■ Text to read ■
= = =
The ELF specification is loosely specified in some areas. Not violating the ELF spec doesn't mean we should add some code (complexity).
We need to place house rules.

House rules are fine if you communicate them in some way. Dismissing something because it violates unspecified protocols or unspecified house rules seems arbitrary at the very least.

See my previous paragraph. I am not sure "dismissing something" is on my side. I requested a link in my first reply, but you only did just now.
OK, let's just calm down.

I understand that you may dislike the use of SHF_ALLOC SHT_RELA sections in this manner, but that does not make it wrong, even if it is in poor taste.

I follow Occam's razor for such unusual things.
If your patch decreased code complexity I would probably not object.
But your patch increases complexity, so I request justification, especially given that it quite unusual (SHF_ALLOC SHT_REL[A] in an ET_REL file; a SHF_ALLOC section's sh_link field links to a non-SHF_ALLOC section).

"does not make it wrong" is not a good justification. Why can't such unusual usage be avoided in the first place?

I requested a link so that we can discover whether the Linux kernel usage is legitimate, because I suspect this is an instance of the XY Problem.
The Linux kernel usage can probably be fixed instead of hacking llvm-objcopy.

While this occurs rarely for normal user programs, the Linux kernel uses partially linked ET_REL objects as its loadable module format, and there, we sometimes rely on SHF_ALLOC to indicate to the module loader that the static relocations (which the Linux kernel fixes up at module load time) need to be preserved in memory after loading of the module completes.
= = =
■ Short exercise A ■
In the thread about SHF_ALLOC relocation sections, why does the Linux kernel mark some relocation sections with SHF_ALLOC? Answer in one to three sentences.
■ Short exercise B ■
Write the next part of the thread about SHF_ALLOC relocation sections, picking up after its final message.
= = =
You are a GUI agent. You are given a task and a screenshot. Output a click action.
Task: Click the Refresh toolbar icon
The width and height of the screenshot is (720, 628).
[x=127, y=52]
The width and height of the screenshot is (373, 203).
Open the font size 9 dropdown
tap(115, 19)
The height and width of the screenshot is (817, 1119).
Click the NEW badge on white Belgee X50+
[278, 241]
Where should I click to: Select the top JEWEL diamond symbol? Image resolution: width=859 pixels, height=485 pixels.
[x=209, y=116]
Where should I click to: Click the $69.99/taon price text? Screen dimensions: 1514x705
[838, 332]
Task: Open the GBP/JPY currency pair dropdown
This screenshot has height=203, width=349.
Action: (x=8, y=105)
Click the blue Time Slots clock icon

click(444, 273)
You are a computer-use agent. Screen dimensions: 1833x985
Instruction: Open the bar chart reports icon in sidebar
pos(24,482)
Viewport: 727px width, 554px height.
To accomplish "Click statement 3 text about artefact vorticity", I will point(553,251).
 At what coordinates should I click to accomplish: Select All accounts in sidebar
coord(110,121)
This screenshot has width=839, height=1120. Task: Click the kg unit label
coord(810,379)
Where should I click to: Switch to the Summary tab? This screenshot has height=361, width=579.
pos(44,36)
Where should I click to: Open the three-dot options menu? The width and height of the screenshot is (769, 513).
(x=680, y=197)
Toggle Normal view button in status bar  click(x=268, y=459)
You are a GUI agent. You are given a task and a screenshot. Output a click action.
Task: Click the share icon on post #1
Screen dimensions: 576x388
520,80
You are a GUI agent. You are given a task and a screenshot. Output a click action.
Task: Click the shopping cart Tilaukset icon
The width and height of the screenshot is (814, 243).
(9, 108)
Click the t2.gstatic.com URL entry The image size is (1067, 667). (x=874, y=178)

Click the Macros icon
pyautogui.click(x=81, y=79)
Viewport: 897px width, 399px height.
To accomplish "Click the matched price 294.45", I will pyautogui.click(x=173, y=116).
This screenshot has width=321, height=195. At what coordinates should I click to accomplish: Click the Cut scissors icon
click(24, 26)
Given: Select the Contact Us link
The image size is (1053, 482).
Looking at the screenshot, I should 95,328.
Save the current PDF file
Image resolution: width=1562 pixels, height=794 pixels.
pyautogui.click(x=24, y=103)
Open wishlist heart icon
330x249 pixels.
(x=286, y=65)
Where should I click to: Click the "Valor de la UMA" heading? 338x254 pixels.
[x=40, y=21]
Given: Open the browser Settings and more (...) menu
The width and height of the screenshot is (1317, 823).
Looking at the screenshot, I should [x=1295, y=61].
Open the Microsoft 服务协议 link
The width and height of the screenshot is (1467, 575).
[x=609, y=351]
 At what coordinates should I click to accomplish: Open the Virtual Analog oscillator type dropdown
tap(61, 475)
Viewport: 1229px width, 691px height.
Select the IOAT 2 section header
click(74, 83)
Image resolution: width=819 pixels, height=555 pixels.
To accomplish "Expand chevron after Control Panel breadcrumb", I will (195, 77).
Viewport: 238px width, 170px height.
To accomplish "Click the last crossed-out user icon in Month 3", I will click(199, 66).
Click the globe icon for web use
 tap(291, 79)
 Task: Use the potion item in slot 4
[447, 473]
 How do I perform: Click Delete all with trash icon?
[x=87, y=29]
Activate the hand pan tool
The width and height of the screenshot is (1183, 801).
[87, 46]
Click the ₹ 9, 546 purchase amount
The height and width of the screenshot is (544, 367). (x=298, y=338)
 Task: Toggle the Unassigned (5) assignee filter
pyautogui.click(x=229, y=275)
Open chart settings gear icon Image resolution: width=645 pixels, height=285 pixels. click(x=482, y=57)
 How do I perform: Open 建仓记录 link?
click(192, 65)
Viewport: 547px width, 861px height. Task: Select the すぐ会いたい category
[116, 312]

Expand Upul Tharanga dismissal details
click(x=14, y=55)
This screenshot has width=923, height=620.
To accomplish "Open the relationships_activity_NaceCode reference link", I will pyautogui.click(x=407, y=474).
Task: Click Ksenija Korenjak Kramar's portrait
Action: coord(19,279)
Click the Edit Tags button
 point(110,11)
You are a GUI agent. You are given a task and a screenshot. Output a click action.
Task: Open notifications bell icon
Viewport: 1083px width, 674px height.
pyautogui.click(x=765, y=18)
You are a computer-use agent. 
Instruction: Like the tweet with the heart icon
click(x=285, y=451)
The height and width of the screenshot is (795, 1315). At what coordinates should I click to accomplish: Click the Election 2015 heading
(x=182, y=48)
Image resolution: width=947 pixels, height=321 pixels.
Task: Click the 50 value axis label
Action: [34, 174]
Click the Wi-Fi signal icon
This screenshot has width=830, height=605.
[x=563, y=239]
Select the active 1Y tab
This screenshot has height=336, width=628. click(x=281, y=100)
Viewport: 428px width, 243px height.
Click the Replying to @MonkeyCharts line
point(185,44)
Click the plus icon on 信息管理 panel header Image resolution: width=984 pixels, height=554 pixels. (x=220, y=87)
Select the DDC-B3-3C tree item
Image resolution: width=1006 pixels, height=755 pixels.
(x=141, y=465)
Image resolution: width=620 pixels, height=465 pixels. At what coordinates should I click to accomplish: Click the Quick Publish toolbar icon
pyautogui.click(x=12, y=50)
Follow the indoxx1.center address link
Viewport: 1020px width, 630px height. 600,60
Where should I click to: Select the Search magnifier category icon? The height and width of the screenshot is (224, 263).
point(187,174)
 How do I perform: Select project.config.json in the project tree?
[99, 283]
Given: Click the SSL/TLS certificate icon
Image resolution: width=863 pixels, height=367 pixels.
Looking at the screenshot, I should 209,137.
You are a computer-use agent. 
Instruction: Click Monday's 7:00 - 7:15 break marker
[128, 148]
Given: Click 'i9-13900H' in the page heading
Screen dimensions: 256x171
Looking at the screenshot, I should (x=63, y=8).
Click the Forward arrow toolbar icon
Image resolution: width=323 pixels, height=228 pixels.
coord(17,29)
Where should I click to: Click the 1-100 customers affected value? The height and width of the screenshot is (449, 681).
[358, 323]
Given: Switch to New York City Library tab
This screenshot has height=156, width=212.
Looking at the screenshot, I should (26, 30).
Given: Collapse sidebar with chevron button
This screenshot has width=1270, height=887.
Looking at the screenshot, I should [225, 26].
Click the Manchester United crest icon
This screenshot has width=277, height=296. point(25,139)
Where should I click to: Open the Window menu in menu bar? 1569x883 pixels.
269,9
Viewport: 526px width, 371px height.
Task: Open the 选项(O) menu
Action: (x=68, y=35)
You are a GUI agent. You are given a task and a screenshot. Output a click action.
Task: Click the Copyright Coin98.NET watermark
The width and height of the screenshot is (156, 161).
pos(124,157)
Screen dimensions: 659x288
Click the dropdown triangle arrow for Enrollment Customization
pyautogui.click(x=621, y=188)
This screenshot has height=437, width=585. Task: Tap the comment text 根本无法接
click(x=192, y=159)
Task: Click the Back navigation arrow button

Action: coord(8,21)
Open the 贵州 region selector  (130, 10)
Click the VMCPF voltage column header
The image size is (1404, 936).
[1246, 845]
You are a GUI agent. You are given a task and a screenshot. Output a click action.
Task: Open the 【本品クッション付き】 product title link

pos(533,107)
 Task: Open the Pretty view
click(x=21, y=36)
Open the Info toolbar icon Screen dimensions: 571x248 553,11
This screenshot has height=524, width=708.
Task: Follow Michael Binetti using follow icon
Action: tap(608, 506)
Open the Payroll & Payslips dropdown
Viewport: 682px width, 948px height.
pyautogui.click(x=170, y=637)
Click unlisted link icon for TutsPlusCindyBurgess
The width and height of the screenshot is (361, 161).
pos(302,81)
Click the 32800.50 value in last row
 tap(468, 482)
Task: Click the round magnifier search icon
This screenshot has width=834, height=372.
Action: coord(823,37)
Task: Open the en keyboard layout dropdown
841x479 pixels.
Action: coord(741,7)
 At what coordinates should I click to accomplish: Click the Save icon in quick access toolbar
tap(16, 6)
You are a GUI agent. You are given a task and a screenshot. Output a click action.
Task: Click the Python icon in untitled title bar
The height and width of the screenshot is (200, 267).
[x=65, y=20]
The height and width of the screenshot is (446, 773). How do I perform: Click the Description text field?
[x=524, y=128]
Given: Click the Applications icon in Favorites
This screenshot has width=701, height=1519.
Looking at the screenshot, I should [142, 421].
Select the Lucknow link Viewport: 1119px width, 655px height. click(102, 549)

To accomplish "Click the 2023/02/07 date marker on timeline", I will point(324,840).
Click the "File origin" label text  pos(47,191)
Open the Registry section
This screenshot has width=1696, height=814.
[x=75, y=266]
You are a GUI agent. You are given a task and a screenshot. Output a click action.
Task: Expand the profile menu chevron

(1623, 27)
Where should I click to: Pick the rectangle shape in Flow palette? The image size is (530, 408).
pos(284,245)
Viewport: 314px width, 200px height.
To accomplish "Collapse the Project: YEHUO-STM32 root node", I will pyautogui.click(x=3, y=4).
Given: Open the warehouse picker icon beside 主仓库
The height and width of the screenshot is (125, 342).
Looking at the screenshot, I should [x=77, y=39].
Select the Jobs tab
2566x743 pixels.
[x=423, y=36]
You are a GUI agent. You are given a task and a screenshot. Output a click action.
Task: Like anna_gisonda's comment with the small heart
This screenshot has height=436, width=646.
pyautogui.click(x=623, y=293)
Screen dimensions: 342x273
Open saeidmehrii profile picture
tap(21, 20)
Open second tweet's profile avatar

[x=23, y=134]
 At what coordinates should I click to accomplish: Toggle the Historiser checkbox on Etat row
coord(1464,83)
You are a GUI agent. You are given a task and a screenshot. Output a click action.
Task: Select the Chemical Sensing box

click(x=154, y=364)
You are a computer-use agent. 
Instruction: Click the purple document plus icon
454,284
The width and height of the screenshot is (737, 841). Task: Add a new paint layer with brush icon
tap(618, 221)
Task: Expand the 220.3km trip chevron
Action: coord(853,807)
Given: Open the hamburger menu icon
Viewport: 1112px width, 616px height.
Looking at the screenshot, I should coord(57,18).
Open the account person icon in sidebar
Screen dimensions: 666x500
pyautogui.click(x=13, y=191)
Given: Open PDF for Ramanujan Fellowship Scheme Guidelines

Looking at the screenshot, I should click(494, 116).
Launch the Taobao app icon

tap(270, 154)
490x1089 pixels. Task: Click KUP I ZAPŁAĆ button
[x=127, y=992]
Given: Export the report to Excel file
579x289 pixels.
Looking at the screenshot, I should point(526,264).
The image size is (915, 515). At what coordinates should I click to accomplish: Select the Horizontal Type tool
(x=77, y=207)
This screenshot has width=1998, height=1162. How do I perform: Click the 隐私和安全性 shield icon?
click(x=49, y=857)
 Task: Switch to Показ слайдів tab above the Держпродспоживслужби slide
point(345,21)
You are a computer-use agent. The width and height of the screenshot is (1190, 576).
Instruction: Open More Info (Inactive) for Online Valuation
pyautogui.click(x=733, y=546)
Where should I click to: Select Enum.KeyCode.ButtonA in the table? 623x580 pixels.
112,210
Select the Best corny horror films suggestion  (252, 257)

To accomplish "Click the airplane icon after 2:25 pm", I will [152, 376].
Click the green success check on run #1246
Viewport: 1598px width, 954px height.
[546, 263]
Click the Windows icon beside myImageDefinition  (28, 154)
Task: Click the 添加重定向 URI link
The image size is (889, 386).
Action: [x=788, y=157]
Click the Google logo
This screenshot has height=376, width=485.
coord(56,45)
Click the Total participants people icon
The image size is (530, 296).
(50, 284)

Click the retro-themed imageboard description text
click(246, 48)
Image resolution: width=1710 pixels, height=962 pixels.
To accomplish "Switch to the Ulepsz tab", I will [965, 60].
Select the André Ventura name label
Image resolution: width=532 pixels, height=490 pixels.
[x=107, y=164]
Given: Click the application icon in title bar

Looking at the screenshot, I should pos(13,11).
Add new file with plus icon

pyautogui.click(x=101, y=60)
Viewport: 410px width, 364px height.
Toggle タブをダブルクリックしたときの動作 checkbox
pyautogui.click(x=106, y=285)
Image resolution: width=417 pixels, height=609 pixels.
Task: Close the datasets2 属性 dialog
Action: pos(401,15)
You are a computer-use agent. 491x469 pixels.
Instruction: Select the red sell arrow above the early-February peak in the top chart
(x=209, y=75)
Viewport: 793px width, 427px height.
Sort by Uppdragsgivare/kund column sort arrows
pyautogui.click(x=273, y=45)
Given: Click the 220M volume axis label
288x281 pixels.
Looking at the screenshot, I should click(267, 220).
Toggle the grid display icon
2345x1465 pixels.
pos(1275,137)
= = =
■ Right answer A ■
The Linux kernel uses partially linked ET_REL objects as its loadable module format, and it fixes up their static relocations when a module is loaded. The SHF_ALLOC flag tells the module loader that those relocations must stay in memory after the module has finished loading.

■ Right answer B ■
This should be refined. https://android-review.googlesource.com/c/kernel/common/+/1842462/3 seems to propose to add such usage but it is not pre-existing. I would certainly object to such usage if I had a chance to review such kernel code.

I have considered many linkers (GNU ld, gold, ld.lld) and many loaders (glibc ld.so, musl ld.so, FreeBSD rtld, NetBSD libexec-elf).

I guess the kernel's module loader is the oddball here? It needs to process relocations from dynamically loaded objects.

While this occurs rarely for normal user programs, the Linux kernel uses partially linked ET_REL objects as its loadable module format

Seems to confirm.

OK, let's just calm down.

*cringe* Please don't tell people that. We need to be respectful to everyone. You and @ardb know more about ELF than anyone I know; you two would make great teammates, if you could learn to play nice.

Perhaps you could isolate the commands used to recreate an ELF object that demonstrates the issues in llvm-strip? That might help us identify perhaps a different way to achieve the desired outcome? At the very least it would demonstrate how such a binary could be created. Though it seems your added test case already demonstrates that. @MaskRay is that not enough? I'm guessing make ... V=1 in KBuild could help isolate the precise tool invocations?

When you refer to "use a host tool to tweak the ELF metadata of this module so that the RELA data is preserved and accessible to the module init code." by host tool are you referring to $(OBJTOOL)?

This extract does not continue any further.